[[ Entries shown, beginning ]]
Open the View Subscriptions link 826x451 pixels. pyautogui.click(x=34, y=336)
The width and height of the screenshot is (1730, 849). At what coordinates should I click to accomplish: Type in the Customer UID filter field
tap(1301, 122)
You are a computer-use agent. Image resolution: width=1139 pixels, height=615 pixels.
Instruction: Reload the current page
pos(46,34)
[[ Entries shown, end ]]
[[ Entries shown, beginning ]]
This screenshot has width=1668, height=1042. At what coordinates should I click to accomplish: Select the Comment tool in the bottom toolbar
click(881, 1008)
[[ Entries shown, end ]]
Please say how many lines in the records contain the word "pixels", and give only that number.

2